Related data in Module:languages/data3/c, note "scripts":

m["ccp"] = {
        names = {"Chakma"},
        type = "regular",
        scripts = {"Cakm"},
        family = "inc"}

Related data in Module:scripts/data, note the lack of "characters":

m["Cakm"] = {
        names = { "Chakma" },
Z22:24, 19 July 2014

I suppose that if there is only one script listed, we could use it as fallback if detection fails.

CodeCat22:26, 19 July 2014
Edited by 0 users.
Last edit: 22:34, 19 July 2014

But as far as I recall we have always treated the first script in the list as the default one. and I think it's a good practice. Anyway, in this case we have only one script listed, but our templates mistakenly use "None" instead.

Z22:34, 19 July 2014

That was before we had Lua. Now, all scripts are treated as equal, with none given priority. This is still useful because there are cases where detection fails because the text actually isn't in any of the scripts. But in this case it fails because it's just not able to detect it at all. So that's a different case, and we could look at that.

That said, why can't the characters just be added to the script data instead? That would solve it.

CodeCat22:38, 19 July 2014

So that was intentional? Ok, but we should have add the characters first, it has broken older entries and has caused confusion for users.[1]

By the way, the functionality of the detect_script is not perfect.

Z23:00, 19 July 2014

Remove duplicates when there are multiple heads

The entry for أنتليجنسيا has one Arabic vocalization with two possible transliterations, representing two different pronunciations. This is expressed using 1= and head2=, but for this to work properly, the code in Module:headword should check for and remove duplicate heads. (I already do this in various places in Module:ar-verb; you could reuse e.g. the contains() and insert_if_not() functions from there.) Thanks.

Benwing (talk)00:15, 15 October 2014

This doesn't work because Module:headword expects each transliteration to match up with its corresponding headword. If we're going to allow multiple headwords and multiple transliterations per headword, it'll get really messy. Furthermore, no other template on Wiktionary supports multiple transliterations for a single term.

CodeCat00:17, 15 October 2014

What I'm asking you to do is to modify line 287 so that you copy 'heads' to a new array with duplicates removed before concatenating. This is easy to do. I would do this myself if I had permission to modify this file. Take a look at أنتليجنسيا and you'll see what I'm talking about.

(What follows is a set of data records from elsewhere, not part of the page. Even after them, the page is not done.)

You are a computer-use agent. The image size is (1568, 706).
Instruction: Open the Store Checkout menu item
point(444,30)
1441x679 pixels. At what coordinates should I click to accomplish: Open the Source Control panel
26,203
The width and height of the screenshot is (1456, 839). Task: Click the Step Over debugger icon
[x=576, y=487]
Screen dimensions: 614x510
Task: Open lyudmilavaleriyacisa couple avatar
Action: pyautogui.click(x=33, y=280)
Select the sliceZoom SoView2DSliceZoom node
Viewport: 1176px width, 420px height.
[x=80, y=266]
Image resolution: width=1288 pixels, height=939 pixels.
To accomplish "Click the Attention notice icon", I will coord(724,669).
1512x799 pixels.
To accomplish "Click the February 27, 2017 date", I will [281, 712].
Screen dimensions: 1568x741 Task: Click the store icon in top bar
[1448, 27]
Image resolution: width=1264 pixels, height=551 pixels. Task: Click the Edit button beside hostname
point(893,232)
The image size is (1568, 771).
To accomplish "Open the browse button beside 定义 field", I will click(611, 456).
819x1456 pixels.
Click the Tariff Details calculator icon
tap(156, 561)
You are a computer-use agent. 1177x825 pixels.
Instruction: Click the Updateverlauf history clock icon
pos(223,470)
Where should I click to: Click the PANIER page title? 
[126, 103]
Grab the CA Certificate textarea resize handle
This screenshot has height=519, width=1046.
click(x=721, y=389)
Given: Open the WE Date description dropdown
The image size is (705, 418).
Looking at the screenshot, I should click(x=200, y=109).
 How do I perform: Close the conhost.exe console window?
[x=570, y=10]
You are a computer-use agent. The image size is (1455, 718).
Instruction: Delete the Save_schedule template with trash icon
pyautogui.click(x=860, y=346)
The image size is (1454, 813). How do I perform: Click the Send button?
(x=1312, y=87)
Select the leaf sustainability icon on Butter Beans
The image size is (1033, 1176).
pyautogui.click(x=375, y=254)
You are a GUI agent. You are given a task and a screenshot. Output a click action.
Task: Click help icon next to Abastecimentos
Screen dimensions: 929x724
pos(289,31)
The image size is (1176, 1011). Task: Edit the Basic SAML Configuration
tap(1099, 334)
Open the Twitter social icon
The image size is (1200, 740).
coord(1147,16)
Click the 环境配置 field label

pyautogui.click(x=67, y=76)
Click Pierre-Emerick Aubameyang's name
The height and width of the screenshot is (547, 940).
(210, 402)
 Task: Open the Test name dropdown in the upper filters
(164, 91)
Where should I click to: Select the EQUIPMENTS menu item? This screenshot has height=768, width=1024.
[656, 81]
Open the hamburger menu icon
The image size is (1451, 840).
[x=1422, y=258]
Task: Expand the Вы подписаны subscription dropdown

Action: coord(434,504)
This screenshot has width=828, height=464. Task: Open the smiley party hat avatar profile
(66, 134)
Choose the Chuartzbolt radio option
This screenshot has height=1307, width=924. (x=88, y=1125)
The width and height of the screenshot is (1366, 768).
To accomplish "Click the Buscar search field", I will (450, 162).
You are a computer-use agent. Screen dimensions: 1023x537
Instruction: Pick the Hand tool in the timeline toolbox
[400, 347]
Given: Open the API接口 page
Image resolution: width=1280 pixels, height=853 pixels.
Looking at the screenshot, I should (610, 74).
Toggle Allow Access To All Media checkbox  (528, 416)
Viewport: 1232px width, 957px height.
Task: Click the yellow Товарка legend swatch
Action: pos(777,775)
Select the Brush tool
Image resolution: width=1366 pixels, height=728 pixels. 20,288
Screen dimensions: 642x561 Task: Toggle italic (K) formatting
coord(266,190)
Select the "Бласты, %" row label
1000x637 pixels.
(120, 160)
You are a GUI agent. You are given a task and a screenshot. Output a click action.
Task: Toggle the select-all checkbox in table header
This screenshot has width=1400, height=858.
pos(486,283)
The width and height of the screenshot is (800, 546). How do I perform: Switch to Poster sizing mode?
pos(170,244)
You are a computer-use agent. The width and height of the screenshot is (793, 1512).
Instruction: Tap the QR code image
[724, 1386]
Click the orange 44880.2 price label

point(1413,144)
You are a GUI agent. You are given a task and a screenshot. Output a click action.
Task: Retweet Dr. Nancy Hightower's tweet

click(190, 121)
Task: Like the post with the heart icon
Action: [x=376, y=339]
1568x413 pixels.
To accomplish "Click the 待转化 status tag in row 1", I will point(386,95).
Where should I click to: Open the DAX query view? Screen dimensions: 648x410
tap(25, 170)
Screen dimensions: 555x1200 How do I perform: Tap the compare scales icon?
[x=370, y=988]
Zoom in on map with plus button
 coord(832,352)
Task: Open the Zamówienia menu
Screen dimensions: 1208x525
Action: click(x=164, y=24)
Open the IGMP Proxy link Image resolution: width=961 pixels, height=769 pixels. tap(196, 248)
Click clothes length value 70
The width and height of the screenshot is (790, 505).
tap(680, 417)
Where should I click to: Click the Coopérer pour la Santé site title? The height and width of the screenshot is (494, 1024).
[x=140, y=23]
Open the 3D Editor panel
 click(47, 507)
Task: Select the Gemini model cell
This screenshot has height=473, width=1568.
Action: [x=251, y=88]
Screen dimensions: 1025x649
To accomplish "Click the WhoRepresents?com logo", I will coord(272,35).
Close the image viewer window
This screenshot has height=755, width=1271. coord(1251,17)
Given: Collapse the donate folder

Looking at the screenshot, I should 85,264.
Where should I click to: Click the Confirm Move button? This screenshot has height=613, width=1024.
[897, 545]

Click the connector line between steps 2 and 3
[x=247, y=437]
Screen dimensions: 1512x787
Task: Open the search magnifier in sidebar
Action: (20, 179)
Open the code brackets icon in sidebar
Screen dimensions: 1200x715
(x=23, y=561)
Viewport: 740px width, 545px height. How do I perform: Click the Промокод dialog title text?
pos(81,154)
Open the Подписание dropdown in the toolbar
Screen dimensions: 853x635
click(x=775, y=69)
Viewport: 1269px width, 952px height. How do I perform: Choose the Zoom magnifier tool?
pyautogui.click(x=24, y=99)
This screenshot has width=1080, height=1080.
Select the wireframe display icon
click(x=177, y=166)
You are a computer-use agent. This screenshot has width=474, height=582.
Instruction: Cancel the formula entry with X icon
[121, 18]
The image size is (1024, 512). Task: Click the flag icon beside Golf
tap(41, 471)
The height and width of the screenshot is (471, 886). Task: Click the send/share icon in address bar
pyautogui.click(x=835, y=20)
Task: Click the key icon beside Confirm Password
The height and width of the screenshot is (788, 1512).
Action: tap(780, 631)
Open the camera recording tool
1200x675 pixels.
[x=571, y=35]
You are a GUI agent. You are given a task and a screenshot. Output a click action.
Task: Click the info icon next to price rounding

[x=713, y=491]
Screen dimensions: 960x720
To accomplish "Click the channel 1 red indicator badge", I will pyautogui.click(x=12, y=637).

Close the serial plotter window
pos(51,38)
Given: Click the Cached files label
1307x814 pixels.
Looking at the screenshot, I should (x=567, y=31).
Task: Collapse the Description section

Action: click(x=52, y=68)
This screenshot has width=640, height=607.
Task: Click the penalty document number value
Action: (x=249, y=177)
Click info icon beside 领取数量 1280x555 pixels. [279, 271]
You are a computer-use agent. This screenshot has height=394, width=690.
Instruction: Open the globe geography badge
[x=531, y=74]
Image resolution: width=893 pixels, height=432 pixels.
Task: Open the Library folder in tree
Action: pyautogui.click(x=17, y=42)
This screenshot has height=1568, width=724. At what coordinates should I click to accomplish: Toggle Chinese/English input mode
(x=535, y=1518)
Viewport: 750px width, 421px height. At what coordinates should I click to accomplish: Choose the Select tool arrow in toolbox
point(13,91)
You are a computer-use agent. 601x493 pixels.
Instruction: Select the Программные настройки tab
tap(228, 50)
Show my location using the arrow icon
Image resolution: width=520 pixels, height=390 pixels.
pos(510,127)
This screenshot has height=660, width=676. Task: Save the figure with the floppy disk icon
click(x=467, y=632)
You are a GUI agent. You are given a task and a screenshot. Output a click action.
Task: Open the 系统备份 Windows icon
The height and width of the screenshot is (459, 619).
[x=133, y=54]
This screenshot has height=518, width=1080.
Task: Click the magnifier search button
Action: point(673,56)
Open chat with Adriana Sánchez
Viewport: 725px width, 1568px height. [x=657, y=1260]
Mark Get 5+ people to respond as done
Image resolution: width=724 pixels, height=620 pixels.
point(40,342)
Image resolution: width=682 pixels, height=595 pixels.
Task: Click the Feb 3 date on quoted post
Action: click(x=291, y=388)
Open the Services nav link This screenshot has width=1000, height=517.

Benwing (talk)00:32, 15 October 2014

You have to consider the implications of such a change though. Let's say that you have these parameters: head=A|head2=A|head3=B|tr=X|tr2=Y|tr3=Z. If your change is implemented, that ends up looking like this:

A or B (X or Y or Z)

It's now no longer obvious which transliteration belongs to which headword.

Concerning this specific case, though, what you're doing seems to be something other than transliteration. You're really adding additional pronunciation details into the transliteration field. Those should really go in the pronunciation section. Transliteration should not be used as a substitute for such distinctions.

CodeCat00:41, 15 October 2014

Rename {{temp|ar-numeral}} to {{temp|ar-cardinal}}?

The template {{ar-numeral}} is being used exclusively for cardinal numerals, and I modified it to reflect this, so it now puts things into Category:Arabic cardinal numbers as well as Category:Arabic numerals. Since you're quick with bot operations, can you rename the template and calls to it to {{ar-cardinal}} or similar? Thanks.

Benwing (talk)10:00, 11 October 2014

"Cardinal number" is not a part of speech though. That's why it's categorised differently.

CodeCat12:49, 11 October 2014

I don't understand. What's the purpose of Category:Arabic cardinal numbers if not to put cardinal numbers in it? Maybe pedantically it should be Category:Arabic cardinal numerals but so be it.

Benwing (talk)14:28, 11 October 2014

Headword-line templates are meant to reflect parts of speech. But "cardinal number" is not necessarily a part of speech as we discussed before, some cardinal numbers belong to other parts of speech (Dutch miljoen).

CodeCat14:30, 11 October 2014

Well, you'd have the same objection with just "numeral", I suppose. The thing I was trying to avoid was people thinking that {{ar-numeral}} is useful for e.g. Abjad numerals like ب or Eastern Arabic numerals like ٢.

Benwing (talk)14:40, 11 October 2014

Things with numbers and numerals are kind of confused, and they were a rather contentious issue for a long time. No consensus could be reached and so things were left in an indeterminate state with multiple conflicting uses of terms and categories. For example, there were "numeral", "number", "cardinal numeral", "cardinal number", "ordinal number" and "ordinal numeral" categories all containing similar entries, with different languages using different names.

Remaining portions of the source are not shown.